Wednesday, December 12, 2012

12/12/12

It's 12/12/12. It just seems like I should say something about that. I can't remember. I haven't seen the movie. Is the world suppose to end today or on 12-21-12? If it's suppose to end today, we seem to be in the clear. If it's suppose to end in... 9 days, I'm clearly not prepared. It's kind of like the whole New Year's Eve 1999-2000 thing, but with much less attention. Maybe Prince could, or a lesser known artist, could make a song about this, too. What do ya think? Too bad I don't buy into it a little. Would be kind of cool to be one of those crazy survivalist people. I kind of want a bunker and some survival gear and some dried food. Ooh, and flashlights and water and first aid gear. I would probably make it about a week. I can see that now.

Click on My Ads

Sounds almost sexy, doesn't it? Click on my ads. That's right. Go ahead. Do it. You know you want to. Ok. So I'm not a real blogger. It's not like a profession. And since I can hardly manage to do it more than 4 times a month, I'd starve if I depended on it. But apparently, Google will pay me for every time you click on my ads. Now, I wouldn't want to jack up your computer or flood you with spam or something. So don't hurt yourself. But if you feel so moved, give it a shot. I'll share my $11 a month with you and throw a party. You'll probably have to bring your own booze... and food... and entertainment. But we'll have a good time!

Tuesday, December 11, 2012

It Just Takes One

Seeing the movie Lincoln got me thinking about how one person can really mess things up.
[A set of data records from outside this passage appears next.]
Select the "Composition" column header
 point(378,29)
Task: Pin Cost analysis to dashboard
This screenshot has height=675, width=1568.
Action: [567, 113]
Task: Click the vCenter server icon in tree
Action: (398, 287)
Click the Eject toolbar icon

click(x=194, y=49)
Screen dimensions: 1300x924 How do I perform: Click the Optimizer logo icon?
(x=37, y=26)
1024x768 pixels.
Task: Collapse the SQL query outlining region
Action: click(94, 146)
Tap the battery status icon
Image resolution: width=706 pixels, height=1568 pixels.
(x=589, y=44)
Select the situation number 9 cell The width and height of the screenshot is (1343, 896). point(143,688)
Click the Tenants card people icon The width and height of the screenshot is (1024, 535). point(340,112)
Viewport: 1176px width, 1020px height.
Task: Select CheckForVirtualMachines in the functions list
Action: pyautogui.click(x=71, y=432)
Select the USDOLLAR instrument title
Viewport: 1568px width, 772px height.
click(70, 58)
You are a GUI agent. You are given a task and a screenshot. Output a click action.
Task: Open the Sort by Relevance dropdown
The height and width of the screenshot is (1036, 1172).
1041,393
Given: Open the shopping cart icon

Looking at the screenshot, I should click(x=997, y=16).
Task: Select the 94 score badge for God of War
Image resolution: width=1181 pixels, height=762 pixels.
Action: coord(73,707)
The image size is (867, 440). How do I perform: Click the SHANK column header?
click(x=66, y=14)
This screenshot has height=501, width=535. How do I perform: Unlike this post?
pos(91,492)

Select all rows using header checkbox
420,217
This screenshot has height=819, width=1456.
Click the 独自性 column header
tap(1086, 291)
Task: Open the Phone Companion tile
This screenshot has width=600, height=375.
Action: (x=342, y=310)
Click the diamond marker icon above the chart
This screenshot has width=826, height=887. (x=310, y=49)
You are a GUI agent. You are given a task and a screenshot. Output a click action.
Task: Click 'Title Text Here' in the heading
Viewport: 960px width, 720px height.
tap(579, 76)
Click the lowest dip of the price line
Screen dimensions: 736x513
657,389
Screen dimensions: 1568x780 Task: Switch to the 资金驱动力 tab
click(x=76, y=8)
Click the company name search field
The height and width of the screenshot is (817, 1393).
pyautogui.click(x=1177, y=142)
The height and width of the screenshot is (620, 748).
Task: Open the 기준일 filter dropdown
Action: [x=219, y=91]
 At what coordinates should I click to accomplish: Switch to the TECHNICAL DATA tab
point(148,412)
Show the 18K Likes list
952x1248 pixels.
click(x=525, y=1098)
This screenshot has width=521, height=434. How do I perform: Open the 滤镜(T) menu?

I don't think I need to say "spoiler alert" here or anything, I mean, we all know how things end for Abraham Lincoln. So, he gets the 13th amendment passed, the end of the Civil War is in sight, things are looking up, he can maybe relax a little, start to be happy, the country can start to heal, and then someone goes and shoots him. One person. That's it. All that work, all the fighting, all the time, all the toil, to start to finally have some light and then one person doesn't ruin it all but sure hurts a lot of people and gives a major setback.

Or take September 11th. So it wasn't one person, but it was a small group of people, in effect, almost one person if we're comparing the terrorist group to the whole number of people on Earth. Things are going ok, they are what they are, and then the attacks. It changes everything. It doesn't destroy us or ruin our lives (at least not for those of us that weren't immediately involved), but it still changes everything. We don't feel as safe and probably never will. We can't travel with near as much freedom. We changed policies that limit our freedom now in all aspects of life: workplaces, airports, schools, post offices, etc.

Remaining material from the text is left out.